Undici mesi dopo la caduta della norma che vietava la fecondazione eterologa – 9 aprile 2014 – alla clinica di Roma Alma Res Fertility sono stati appesi un fiocco azzurro e uno rosa. I primi due bambini nati con ovociti da donatrice italiana. Grande è la gioia della neomamma, una donna di 47 anni, e del direttore del centro della fertilità Professor Bilotta che ha annunciato a breve altre due nascite sempre da fecondazione eterologa, sempre grazie a donatrici volontarie che hanno donato i propri ovociti.
Chi invece grida allo sfruttamento del corpo delle donne per la presunta compravendita di gameti è ancora una volta la vicepresidente della commissione Affari Sociali Eugenia Roccella, già apologeta della più controversa legge della storia repubblicana – la legge 40 – smontata a colpi di sentenze nei tribunali per ben 33 volte. Un divieto, quello dell’eterologa, che nessuna legge avrebbe dovuto sancire.
Perché non c’è alcuna prova che i figli nati da eterologa siano infelici.
****************************************
RICHIESTA 1 - Ricopia dal brano sulla fecondazione eterologa il passo che va da "Undici mesi dopo" a "i propri ovociti.".
RICHIESTA 2 - Stabilisci se ciascuna affermazione concorda con il brano sulla fecondazione eterologa, rispondendo sì o no e citando le parole del brano che lo decidono. (a) La neomamma ha 47 anni. (b) La legge 40 è stata smontata nei tribunali 23 volte. (c) Il direttore del centro ha annunciato a breve altre tre nascite.
RICHIESTA 3 - Prosegui il brano sulla fecondazione eterologa a partire dall'ultima frase riportata.
Il materiale riportato più avanti è a sé stante e non riguarda il brano.

DATI SEGUENTI -
****************************************
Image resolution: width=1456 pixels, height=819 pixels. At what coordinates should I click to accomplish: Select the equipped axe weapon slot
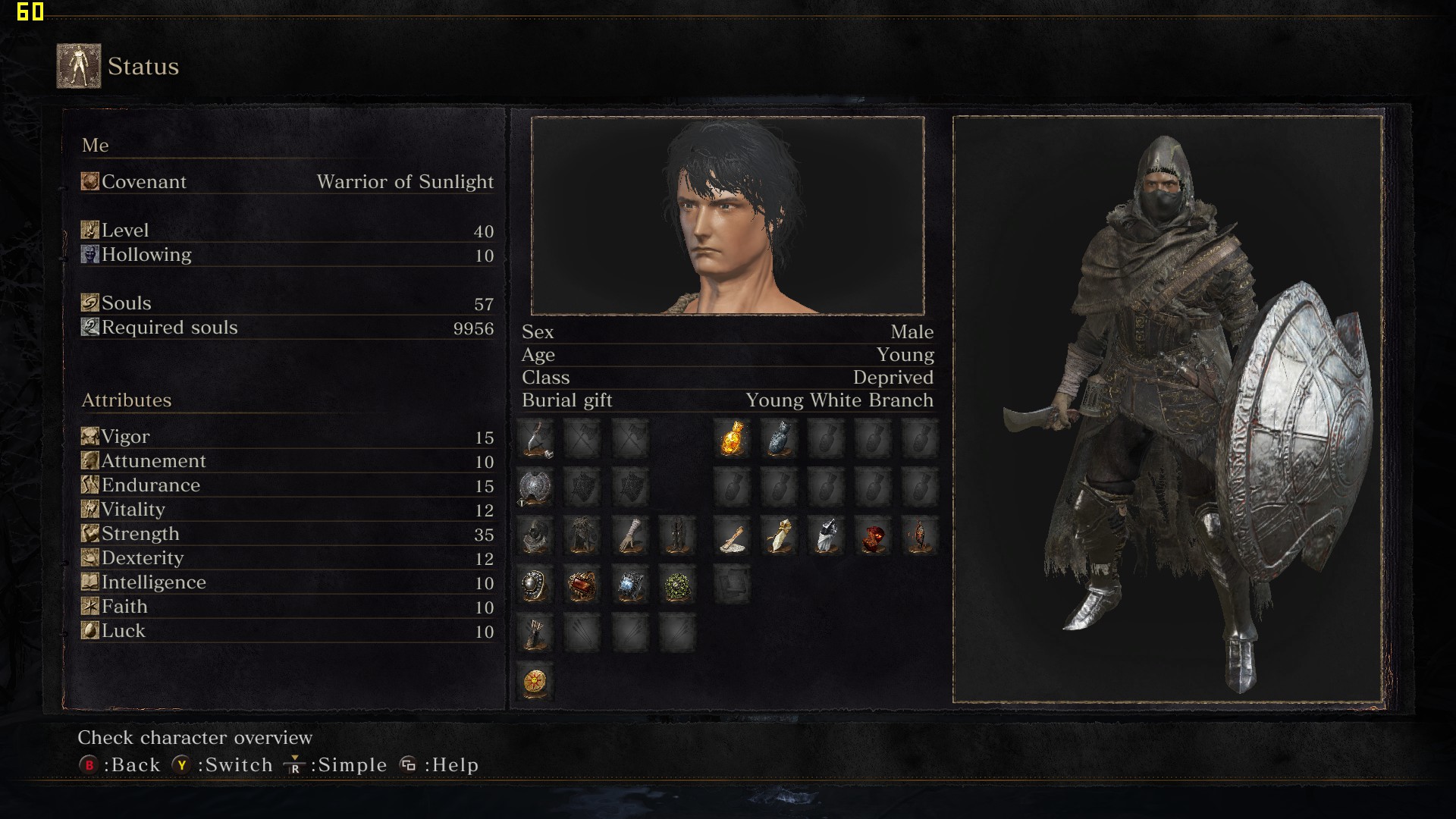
****************************************
RISPOSTA 1 -
Undici mesi dopo la caduta della norma che vietava la fecondazione eterologa – 9 aprile 2014 – alla clinica di Roma Alma Res Fertility sono stati appesi un fiocco azzurro e uno rosa. I primi due bambini nati con ovociti da donatrice italiana. Grande è la gioia della neomamma, una donna di 47 anni, e del direttore del centro della fertilità Professor Bilotta che ha annunciato a breve altre due nascite sempre da fecondazione eterologa, sempre grazie a donatrici volontarie che hanno donato i propri ovociti.

RISPOSTA 2 -
(a) Sì: "una donna di 47 anni".
(b) No: "smontata a colpi di sentenze nei tribunali per ben 33 volte".
(c) No: "ha annunciato a breve altre due nascite".

RISPOSTA 3 -
Perché non c’è nessuna finzione nella scienza al servizio delle donne e degli uomini che desiderano un figlio, per rispondere a Politi che stigmatizzava l’eterologa. Il riduzionismo biologico dell’essere madre o padre con l’eterologa si evolve e diventerebbe cristianamente accogliente.
L’identità di una persona non è lo screening dei suoi geni ma molto di più. L’identità è come quella persona si percepisce all’interno di un gruppo sociale attraverso la propria formazione e la propria cultura. È ciò che il contesto culturale gli rimanda. È il risultato del nostro ruolo nella società, non certo e non solo dell’origine dei nostri geni.
Perché allora, con questo parametro, bisognerebbe tutelare anche chi crede nella reincarnazione: hanno pur diritto, loro, di sapere come è avvenuta la trasmigrazione dell’anima e chi erano nella vita precedente!